Thanks for your help!

Copper Contributor

@The_Exchange_Team 
Just to confirm, the 3/2/2021 security update is cumulative to all previously released security updates for Exchange 2013 CU23?  Typically it is noted in the "security update replacement information" section of the update (here).  The latest article does state that it is a replacement for the previously released security updates for Exchange 2016/2019. However, it does not indicate that it is a replacement for the 12/8/2020 security update for Exchange 2013 (here).  Please verify and/or update the KB description with the appropriate information.

Microsoft

@JamesTechnet I pinged the folks who worked on this script and heard back that yes, the script has been modified to allow for this:

They need to download the baseline hashes separately from https://github.com/microsoft/CSS-Exchange/releases/latest and put it in the same folder as the script and run it. The script should output the exchange versions to compare against.

Copper Contributor

@Nino Bilic You are awesome! Thanks!

Copper Contributor

@Nino Bilic I can't see anywhere an update for Exchange 2010 SP1. Is that Exchange version impacted by this?

Copper Contributor

Hi,

we are running Exchange Server 2016 CU12. I can't find anything about it in any docs. Are we not affected???

rg

Copper Contributor

@RadiologieLuebeck and @adenluong I guess you are also affected, but before you can install the critical fixes you have to move / install the latest CU or SP for Exchange 2010. It may be possible to install the patch directly, but i'm not sure if that will work, we had to update our internal DAG to the latest CU and afterwards we installed the security patch.

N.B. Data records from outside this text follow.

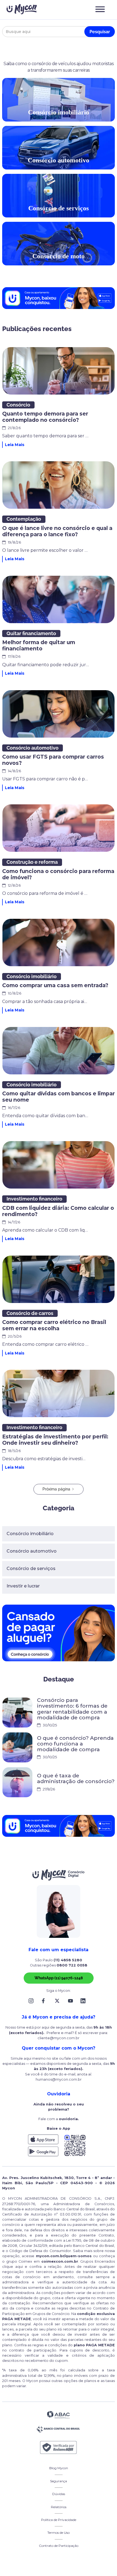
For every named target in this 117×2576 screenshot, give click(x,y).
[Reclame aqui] (58, 2447)
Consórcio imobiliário (30, 1533)
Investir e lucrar (23, 1586)
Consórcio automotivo (32, 1551)
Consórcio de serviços (31, 1568)
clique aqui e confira (23, 2267)
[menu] (100, 9)
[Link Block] (32, 2000)
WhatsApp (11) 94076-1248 (59, 1978)
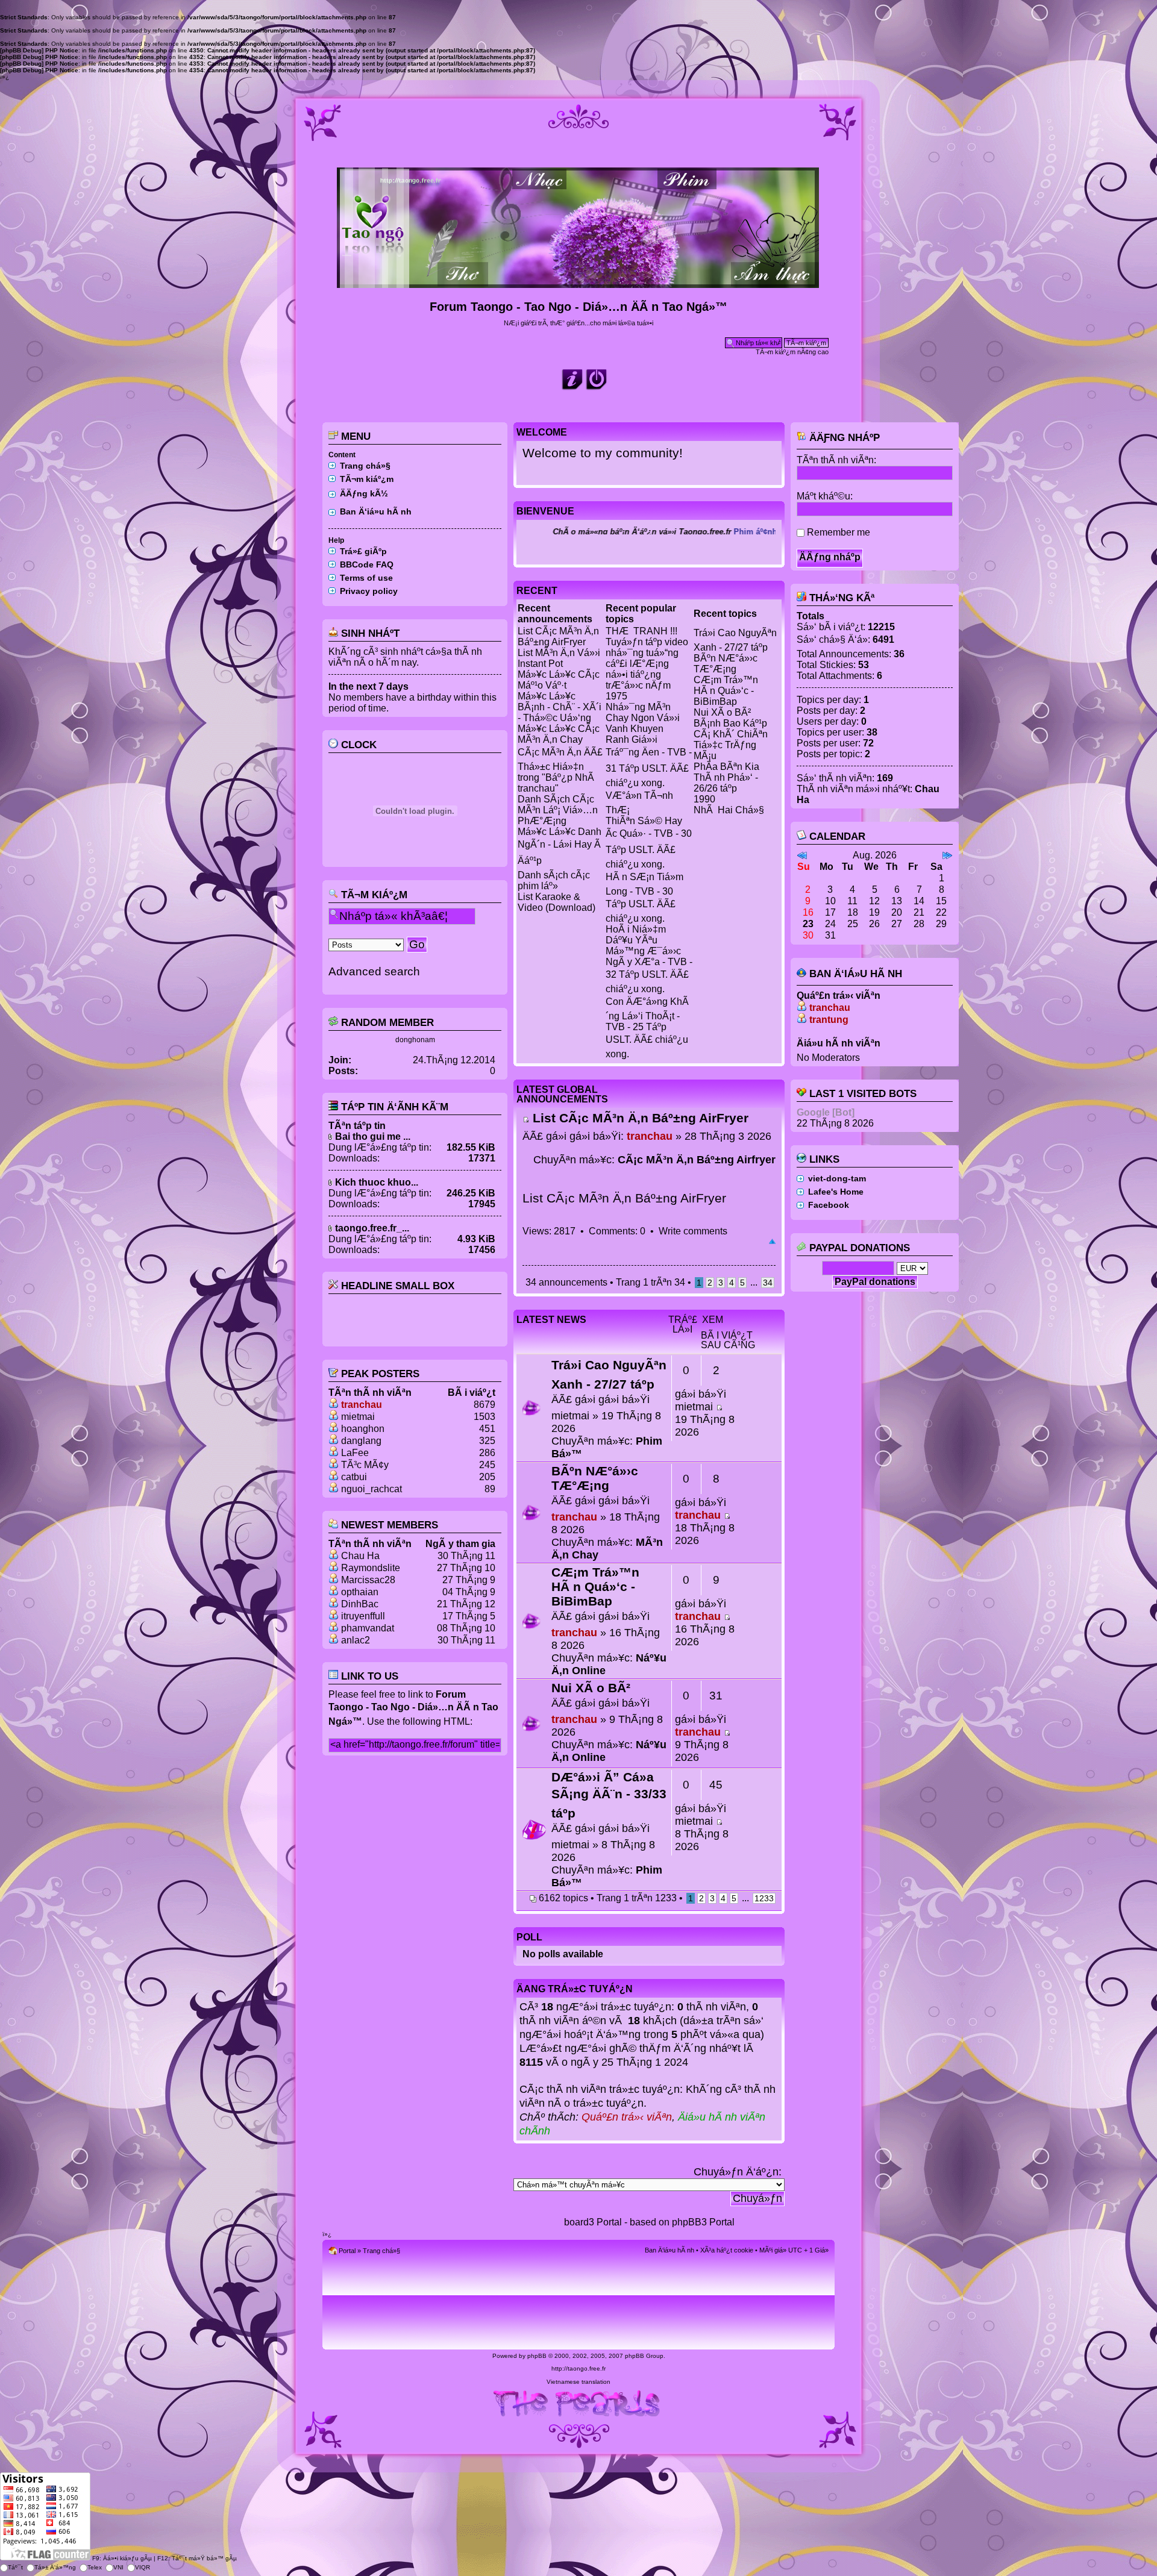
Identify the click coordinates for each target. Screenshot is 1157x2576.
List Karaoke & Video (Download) (556, 902)
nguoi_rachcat (371, 1489)
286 (487, 1453)
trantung (828, 1019)
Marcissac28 (368, 1580)
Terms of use (366, 578)
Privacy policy (369, 591)
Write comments (693, 1231)
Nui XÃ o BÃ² (722, 712)
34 (768, 1282)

On the top of this page you find this additional Info: https://techcommunity.microsoft.com/t5/exchange-team-blog/march-2021-exchange-server-security-update...

 

But i guess your to late, check first with the scripts from Microsoft if your compromised, if your already comprimiesed i would rather turn of or disconnect your exchange server from network and restore it before the attack has startet, update the exchange server with all patches, change all passwords, verify ad accounts etc.

Copper Contributor

@The_Exchange_Team 

Post updating Exchange2016 CU19 Security patch the build version showing as CU19 only.

How can I check its installed or not.

 

 

REgards

Anand S

Copper Contributor

 

Is the build version updated for Security patch which u updated.

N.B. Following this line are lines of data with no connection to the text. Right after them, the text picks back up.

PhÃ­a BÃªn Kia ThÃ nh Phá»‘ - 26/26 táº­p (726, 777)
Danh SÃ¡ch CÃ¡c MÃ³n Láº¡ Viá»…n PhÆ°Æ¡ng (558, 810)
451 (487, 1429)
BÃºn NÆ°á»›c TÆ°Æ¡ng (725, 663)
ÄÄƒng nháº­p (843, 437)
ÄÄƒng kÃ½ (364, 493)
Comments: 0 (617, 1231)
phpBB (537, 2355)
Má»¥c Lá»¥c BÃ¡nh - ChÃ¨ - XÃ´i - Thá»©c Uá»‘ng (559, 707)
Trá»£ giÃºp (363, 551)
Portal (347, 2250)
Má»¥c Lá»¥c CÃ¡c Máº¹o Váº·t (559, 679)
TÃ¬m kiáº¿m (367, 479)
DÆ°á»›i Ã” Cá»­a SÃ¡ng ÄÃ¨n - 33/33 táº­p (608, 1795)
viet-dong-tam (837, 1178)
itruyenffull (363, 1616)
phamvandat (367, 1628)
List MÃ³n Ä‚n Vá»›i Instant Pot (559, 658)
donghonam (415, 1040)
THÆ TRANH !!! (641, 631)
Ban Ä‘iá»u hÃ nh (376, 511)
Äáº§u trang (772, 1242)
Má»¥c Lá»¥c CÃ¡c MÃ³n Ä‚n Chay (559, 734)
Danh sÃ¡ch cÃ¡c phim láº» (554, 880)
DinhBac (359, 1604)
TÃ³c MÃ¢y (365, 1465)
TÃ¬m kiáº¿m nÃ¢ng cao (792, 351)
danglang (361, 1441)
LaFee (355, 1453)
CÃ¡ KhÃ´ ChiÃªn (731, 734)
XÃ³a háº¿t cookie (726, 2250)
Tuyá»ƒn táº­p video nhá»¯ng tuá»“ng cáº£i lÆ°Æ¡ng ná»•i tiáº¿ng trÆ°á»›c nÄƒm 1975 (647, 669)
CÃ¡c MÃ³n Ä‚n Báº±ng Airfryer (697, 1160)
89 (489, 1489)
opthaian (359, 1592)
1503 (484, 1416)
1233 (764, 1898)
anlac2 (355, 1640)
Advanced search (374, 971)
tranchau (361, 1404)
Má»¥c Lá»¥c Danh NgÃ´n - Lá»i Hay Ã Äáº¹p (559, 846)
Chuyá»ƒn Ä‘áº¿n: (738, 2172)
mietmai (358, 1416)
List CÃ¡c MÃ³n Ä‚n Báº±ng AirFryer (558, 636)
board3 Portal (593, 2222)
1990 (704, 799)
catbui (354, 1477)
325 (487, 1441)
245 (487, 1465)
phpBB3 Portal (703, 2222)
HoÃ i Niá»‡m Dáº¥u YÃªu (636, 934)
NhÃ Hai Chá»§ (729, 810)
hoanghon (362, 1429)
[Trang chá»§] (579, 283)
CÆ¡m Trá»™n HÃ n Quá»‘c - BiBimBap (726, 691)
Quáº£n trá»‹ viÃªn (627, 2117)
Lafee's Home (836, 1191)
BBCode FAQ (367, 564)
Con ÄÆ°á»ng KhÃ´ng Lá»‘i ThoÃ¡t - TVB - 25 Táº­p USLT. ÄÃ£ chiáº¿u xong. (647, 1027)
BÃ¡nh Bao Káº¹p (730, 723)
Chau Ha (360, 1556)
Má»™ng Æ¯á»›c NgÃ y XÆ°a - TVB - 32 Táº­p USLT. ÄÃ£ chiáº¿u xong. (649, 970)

In my case I was upgraded Exchange2016CU19 with security patch and its showing CU19 version only.

Not showing security patch build version.

 

 

Regards

Anand S

 

 

Copper Contributor

@reaper111 thank you! Highly appreciate. I checked it out. We will perform update to 2010 SP3 and then apply the pack.

 

 

Copper Contributor

@The_Exchange_Team 

 

Hi, Please can I have clarity on what is the AnchorMailbox that is used in the attack surface?

 

Thank you

Copper Contributor

All, 

Security Update For Exchange Server 2013 CU23 (KB4593466) (Dec 2020) is included in the March 2, 2021 (KB5000871) update.

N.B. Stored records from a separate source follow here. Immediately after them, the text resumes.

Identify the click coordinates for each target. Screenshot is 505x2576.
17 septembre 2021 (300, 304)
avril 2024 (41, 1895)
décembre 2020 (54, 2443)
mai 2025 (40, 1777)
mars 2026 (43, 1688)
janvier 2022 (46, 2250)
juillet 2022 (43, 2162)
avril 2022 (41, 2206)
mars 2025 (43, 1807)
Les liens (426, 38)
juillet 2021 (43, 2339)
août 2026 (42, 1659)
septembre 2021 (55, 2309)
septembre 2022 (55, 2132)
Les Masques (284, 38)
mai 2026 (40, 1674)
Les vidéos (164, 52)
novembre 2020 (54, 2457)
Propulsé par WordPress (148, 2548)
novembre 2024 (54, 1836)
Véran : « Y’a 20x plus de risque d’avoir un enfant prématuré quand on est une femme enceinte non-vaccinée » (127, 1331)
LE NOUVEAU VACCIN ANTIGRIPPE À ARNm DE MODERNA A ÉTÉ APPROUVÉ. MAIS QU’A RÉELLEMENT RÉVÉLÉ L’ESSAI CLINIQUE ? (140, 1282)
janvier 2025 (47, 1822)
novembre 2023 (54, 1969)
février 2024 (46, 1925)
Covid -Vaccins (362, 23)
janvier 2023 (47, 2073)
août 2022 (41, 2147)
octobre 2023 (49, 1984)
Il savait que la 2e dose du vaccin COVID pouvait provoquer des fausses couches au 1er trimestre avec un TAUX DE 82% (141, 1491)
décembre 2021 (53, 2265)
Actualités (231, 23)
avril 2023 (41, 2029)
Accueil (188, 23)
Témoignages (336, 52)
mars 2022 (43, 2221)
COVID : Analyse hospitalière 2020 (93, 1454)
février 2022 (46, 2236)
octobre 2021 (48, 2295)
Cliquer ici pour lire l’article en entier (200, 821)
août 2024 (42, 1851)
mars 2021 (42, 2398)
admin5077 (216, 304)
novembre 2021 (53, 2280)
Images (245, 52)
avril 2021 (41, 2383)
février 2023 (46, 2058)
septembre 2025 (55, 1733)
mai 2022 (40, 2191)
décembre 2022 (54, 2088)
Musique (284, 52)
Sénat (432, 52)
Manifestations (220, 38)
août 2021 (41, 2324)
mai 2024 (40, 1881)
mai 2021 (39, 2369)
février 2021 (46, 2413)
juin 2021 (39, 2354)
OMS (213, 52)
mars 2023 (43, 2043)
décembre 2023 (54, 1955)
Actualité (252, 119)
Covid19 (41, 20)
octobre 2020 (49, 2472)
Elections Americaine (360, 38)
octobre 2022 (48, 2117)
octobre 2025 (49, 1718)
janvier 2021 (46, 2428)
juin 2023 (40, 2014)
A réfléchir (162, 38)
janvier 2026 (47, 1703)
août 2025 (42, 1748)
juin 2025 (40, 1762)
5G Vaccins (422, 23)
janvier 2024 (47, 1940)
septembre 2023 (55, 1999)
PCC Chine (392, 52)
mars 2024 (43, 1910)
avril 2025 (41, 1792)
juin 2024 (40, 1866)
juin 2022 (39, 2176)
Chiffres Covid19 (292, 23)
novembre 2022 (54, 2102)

If you have missed the Dec 2020 SU, and updated your servers with March 2, 2021 (KB5000871) SU,  you don't need to worry.

Brass Contributor

OAB URL changed to server FQDN after installing the security update on Exchange Server 2019 CU19 and users can't download the address book since then with the following message:

 

Task '<email address>' reported error (0x80072F06): 'Unknown Error 0x80072F06'

So I need to manually change it back using Get-OabVirtualDirectory/Set-OabVirtualDirectory.